Structural insights into the recognition of CD1d-restricted self antigens by the natural killer T-cell T-cell antigen receptor

This thesis investigates the molecular mechanisms of self-recognition by the Natural Killer T cell (NKT cell) T cell antigen Receptor (TCR). A number of crystal structures of complexes comprising an “autoreactive” NKT TCR bound to CD1d presenting a range of different host antigens have been elucidated in this work. With respect to the TCR used in these studies, the NKT TCR autoreactivity is driven by a hydrophobic region of the β-chain (the CDR3β loop) which comprises a “di-leucine motif”. This motif interacts with a hydrophobic patch of the CD1d α2 helix, and it appears that this interaction is the primary mechanism behind the autoreactivity of this NKT TCR. Accordingly, this data supports a general mechanism that the NKT TCRs develop "autoreactivity" by possessing CDR3β sequences that can interact CD1d directly over a particular threshold, in a ligand independent manner.
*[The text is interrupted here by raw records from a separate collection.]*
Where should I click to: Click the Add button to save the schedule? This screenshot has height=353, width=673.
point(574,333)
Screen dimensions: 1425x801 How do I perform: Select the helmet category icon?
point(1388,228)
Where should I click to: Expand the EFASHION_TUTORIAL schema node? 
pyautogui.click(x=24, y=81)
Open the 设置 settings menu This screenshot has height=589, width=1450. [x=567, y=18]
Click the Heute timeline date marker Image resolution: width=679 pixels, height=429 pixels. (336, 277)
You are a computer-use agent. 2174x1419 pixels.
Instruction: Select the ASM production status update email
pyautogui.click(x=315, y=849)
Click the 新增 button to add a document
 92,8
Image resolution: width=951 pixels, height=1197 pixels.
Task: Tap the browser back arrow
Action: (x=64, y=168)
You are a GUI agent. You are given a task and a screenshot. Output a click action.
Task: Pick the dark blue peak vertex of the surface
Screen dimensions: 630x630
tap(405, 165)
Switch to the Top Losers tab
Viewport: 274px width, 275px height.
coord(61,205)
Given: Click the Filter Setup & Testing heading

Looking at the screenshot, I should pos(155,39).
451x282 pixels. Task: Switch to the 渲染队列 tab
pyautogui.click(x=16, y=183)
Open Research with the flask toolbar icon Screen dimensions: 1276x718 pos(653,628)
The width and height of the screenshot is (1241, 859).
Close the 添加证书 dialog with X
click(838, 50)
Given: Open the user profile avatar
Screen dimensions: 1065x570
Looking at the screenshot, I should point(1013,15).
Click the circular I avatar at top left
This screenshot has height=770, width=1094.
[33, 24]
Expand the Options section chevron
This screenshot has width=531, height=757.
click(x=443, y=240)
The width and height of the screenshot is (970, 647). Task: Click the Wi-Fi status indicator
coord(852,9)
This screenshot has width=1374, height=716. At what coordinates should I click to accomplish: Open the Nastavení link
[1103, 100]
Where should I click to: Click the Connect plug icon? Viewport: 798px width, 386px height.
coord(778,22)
Of course, the NKT TCRs are not completely ligand independent, and it is presented herein that some lipid antigens (e.g., GD3) will disrupt the ability, via steric hindrance, for the TCR to bind to dock onto CD1d. Further, this thesis discloses the mechanism with respect to how a special group of lipid antigens, which feature β-linked carbohydrate headgroups, are recognized. The “β-linked” headgroups of these antigens naturally protrude directly out from the CD1d antigen binding grove when not bound to the NKT TCR, and accordingly, it was unknown how this antigen conformation would allow for NKT TCR recognition. Through the elucidation of complex crystal structures, it is observed that upon TCR engagement the β-linked antigen headgroup is pushed down flat against the CD1d α2 helix, which allows sufficient space for the TCR to dock.